### Work to complete
Rewrite the stretch of rows from the line containing "You are a GUI" through the line containing "click(x=337, y=91)", changing "void shape icon" to "empty shape icon" and keeping everything else the same. Omit the pictures from your answer.

### Data provided
------------------------
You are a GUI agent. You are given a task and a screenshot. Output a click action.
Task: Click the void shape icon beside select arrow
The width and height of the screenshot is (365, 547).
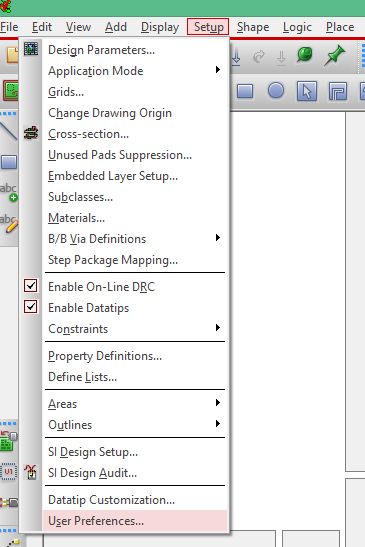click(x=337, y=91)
------------------------
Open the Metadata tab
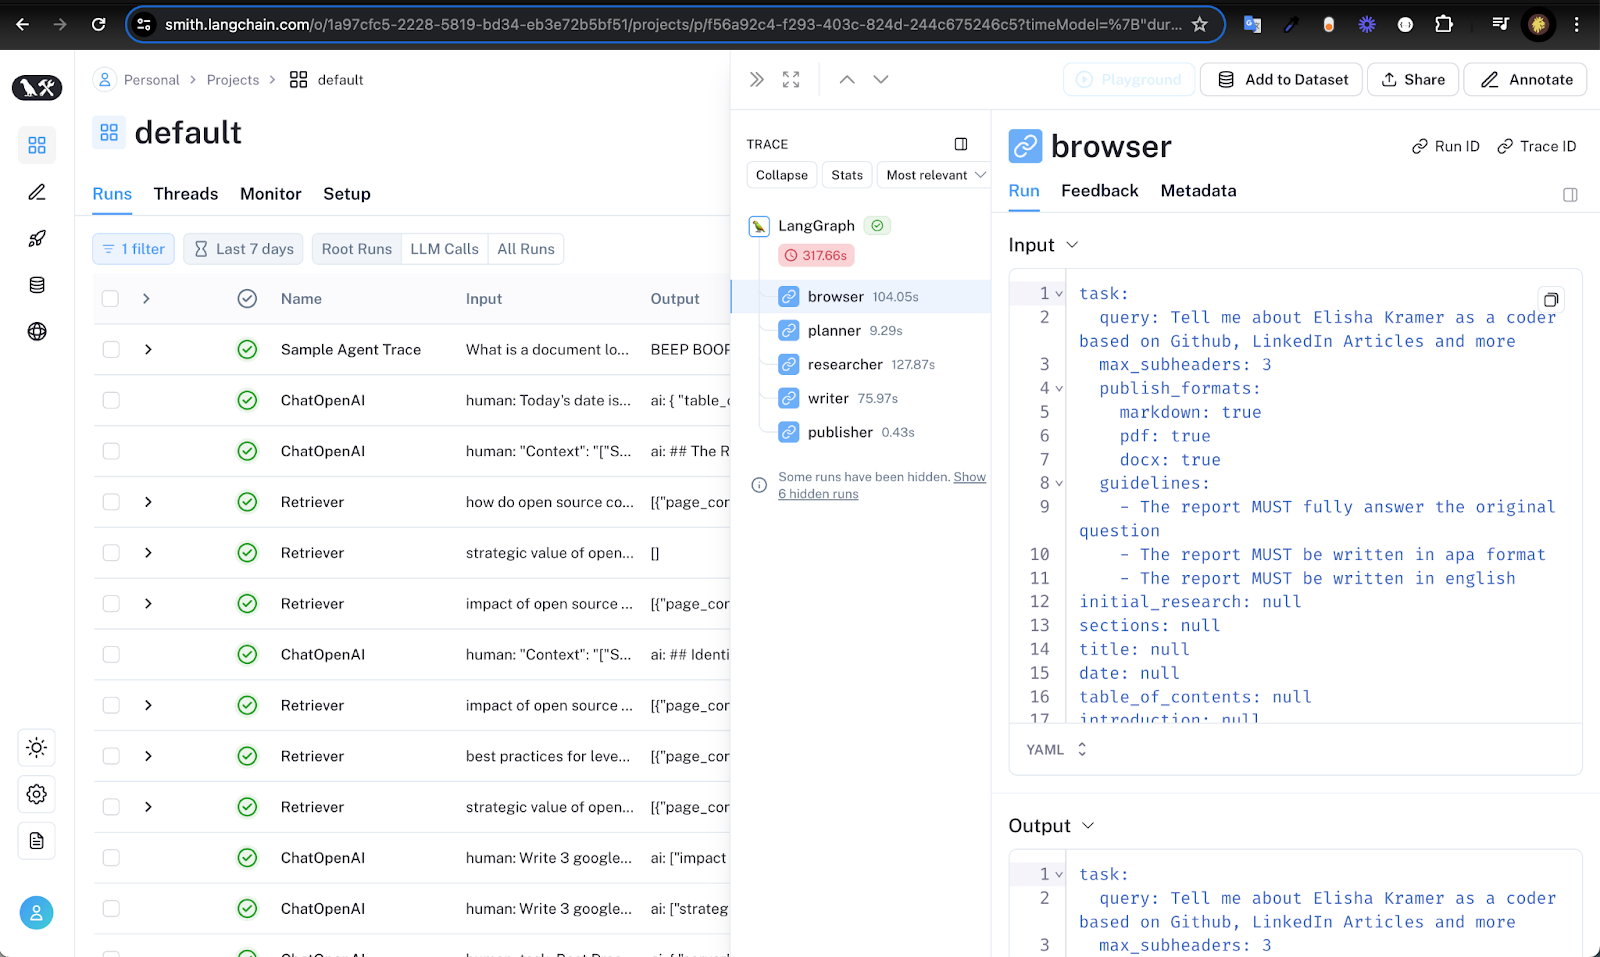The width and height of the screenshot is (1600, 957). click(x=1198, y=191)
------------------------
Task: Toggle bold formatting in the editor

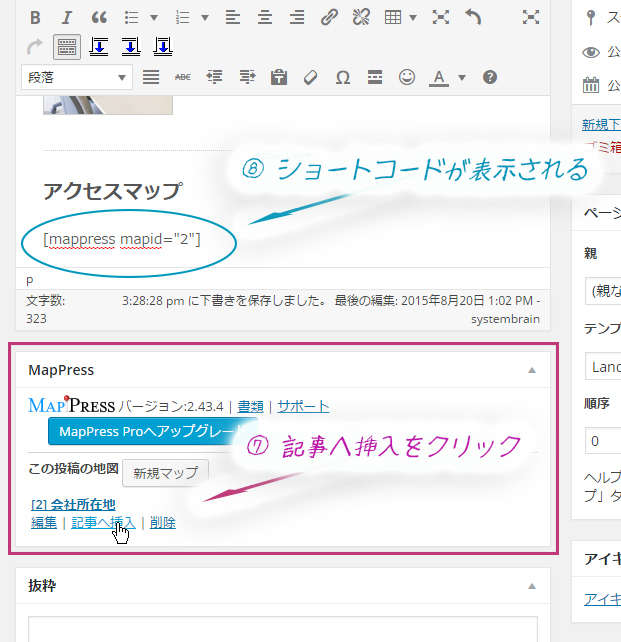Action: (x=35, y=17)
------------------------
### Result of the task
You are a GUI agent. You are given a task and a screenshot. Output a click action.
Task: Click the empty shape icon beside select arrow
The width and height of the screenshot is (365, 547).
click(x=337, y=91)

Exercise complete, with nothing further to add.